─── Supplied information

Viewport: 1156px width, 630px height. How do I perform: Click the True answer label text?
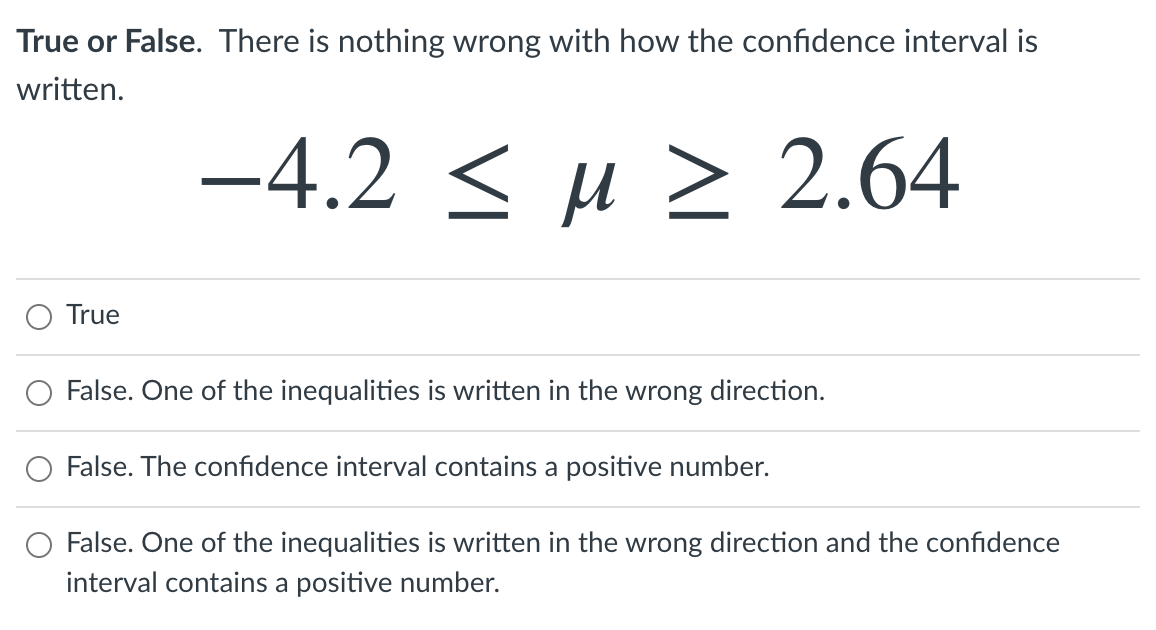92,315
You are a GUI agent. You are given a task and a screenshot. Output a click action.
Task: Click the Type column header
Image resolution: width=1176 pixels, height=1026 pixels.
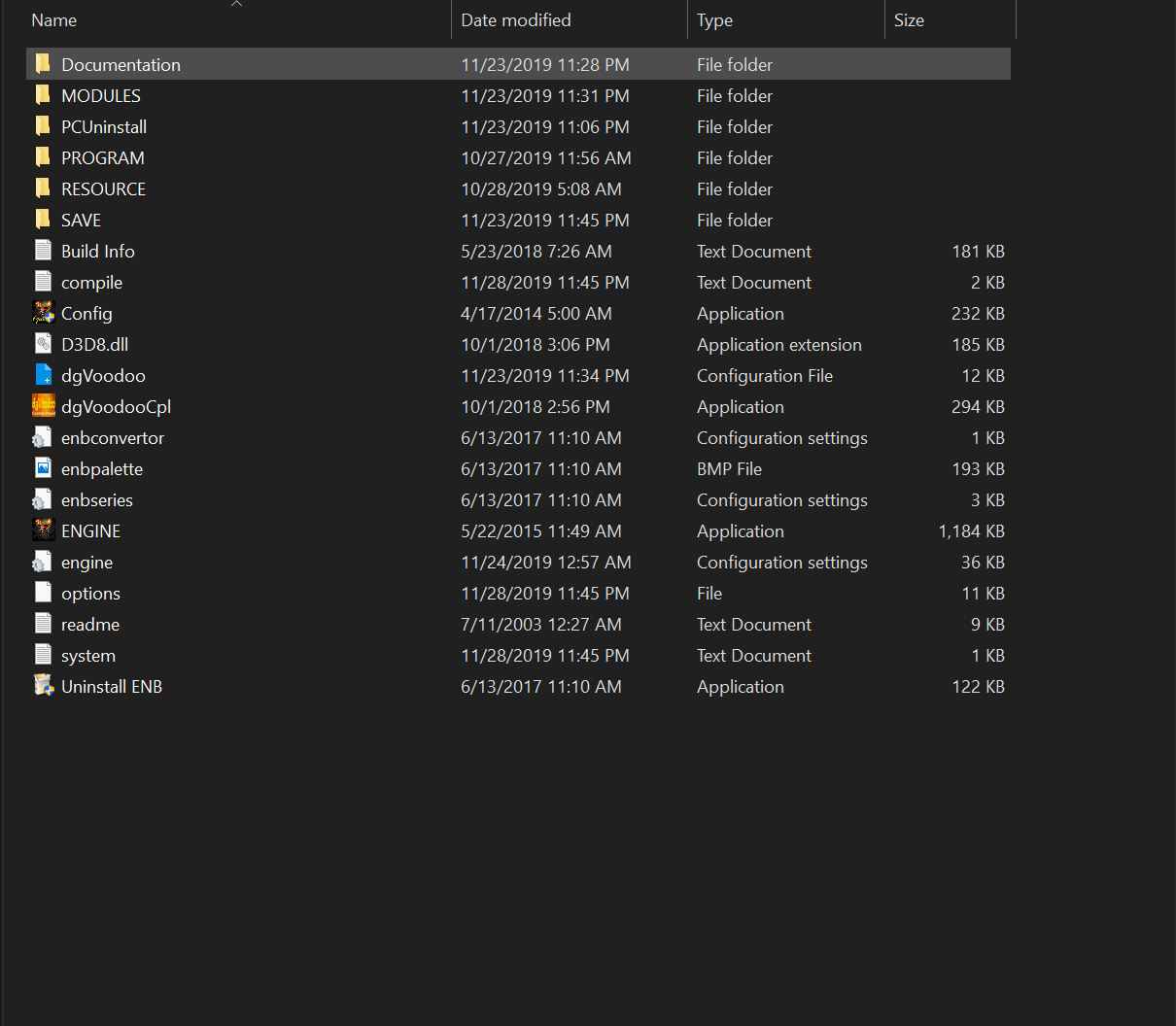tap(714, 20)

──────

> **Exercise objective**:
Would you please output each record exactly, leaving the images out?

> **Answer to the problem**:
Viewport: 1156px width, 630px height. How do I perform: Click the True answer label text?
92,315
You are a GUI agent. You are given a task and a screenshot. Output a click action.
Task: Click the Type column header
Image resolution: width=1176 pixels, height=1026 pixels.
tap(714, 20)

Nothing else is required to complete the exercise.